È una forma di tortura, quella in corso in Messico dal 2006, “mascherata” e offerta ai media come guerra ai narcos. Una lettura semplice, e lineare, che permette di perdere di vista la realtà. Che, come spiega Mastrogiovanni, è una violenza che ha il compito di atterrire, colpendo chiunque e in modo apparentemente casuale.
Eppure, è (come quella di metà Ottocento) una guerra per le risorse. E risorse -terra e acqua, ma anche la straordinaria biodiversità della Selva Lacandona- sono l’agognato “bottino” che non permette di lasciare liberi di autodeterminarsi e autogovernarsi gli “indios” (come vengono chiamati in senso dispregiativo, ma in realtà si dovrebbe scrivere gli indigeni Tzotziles, Tzeltales, Tojolabales, Choles, discendenti dai Maya) del Chiapas.

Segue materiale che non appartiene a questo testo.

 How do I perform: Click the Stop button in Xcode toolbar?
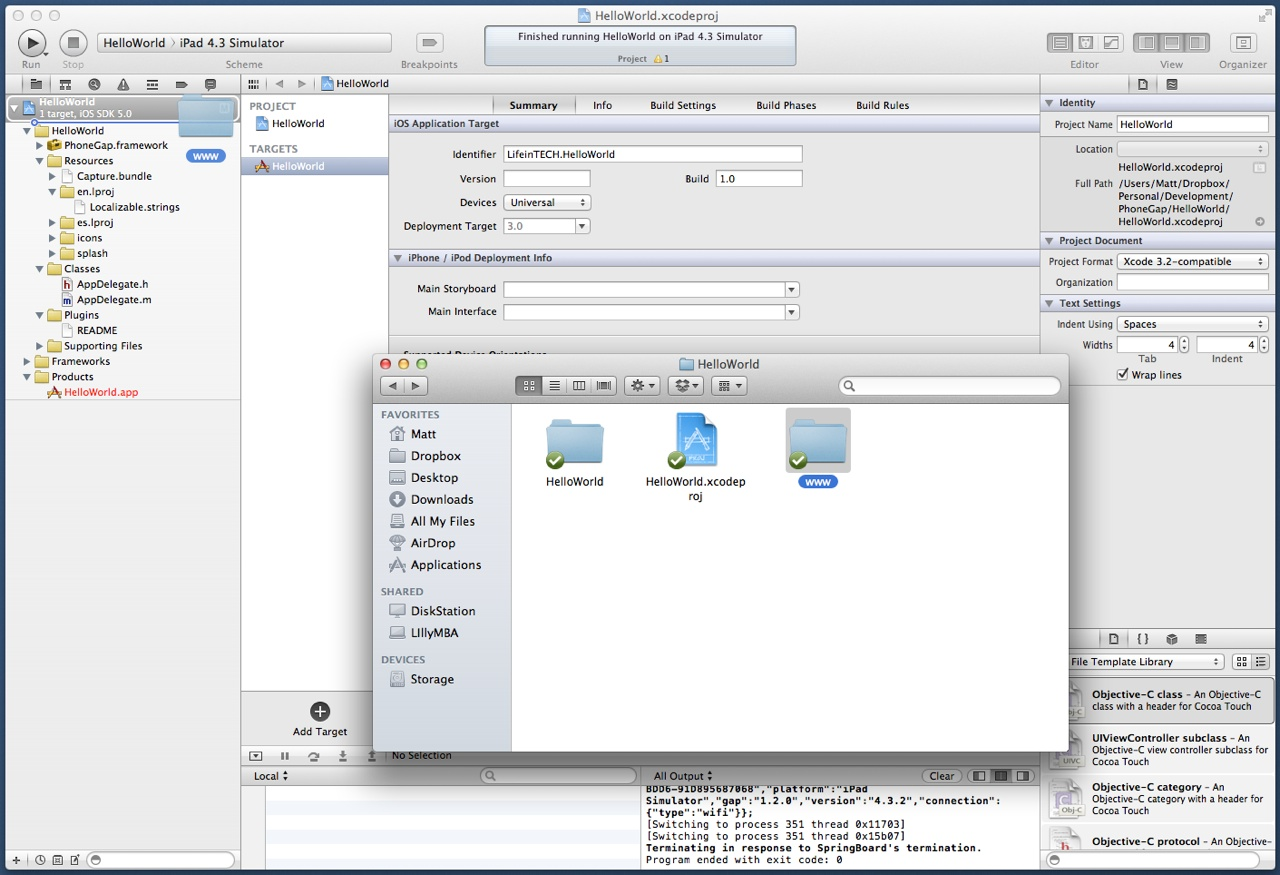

A loro è dedicata una favola scritta da Marco Gastoni, e disegnata nella forma di graphic novel da Nicola Gobbi, Come il colore della terra. Si racconta la storia del sogno collettivo e indigeno zapatista, dall’insurrezione armata dell’Esercito zapatista di liberazione nazionale (Ezln), nel 1994, ad oggi.
Si raccontano la costruzione di una autonomia che ha portato salute ed educazione in comunità remote. Si racconta la presenza dell’esercito, la violenza cruda. I due autori scelgono di raccontate le vicende di una comunità indigena in resistenza.
La cosa più significativa – e un messaggio di speranza, per tutto il Messico – è seguire i protagonisti, José e Juana: i due sono fratelli, bambini nel 1994, adulti nel 2015. Vent’anni dopo, molti adulti in Chiapas sono persone cresciute “nell’autonomia”. Giovanni donne e uomini che hanno potuto studiare e curarsi, grazie al sacrificio di quanti si sollevarono in armi la notte di Capodanno del ’94.
Pino Cacucci firma un testo che accompagna il libro, e ha ragione quando scrive che «lottare per una ‘realidad’ fatta di solidarietà e comunanza, comprende anche il diritto di sognare».
Letto quest’ultimo testo, un po’ rinfrancati, potrete ancora scegliere di partire (per la vostra vacanza in Messico).
* In Messico molti fotoreporter e giornalisti stanno lavorando con lo pseudonimo Rubén Espinosa, per sottolineare come la sua uccisione non possa silenziare il suo lavoro e le sue idee.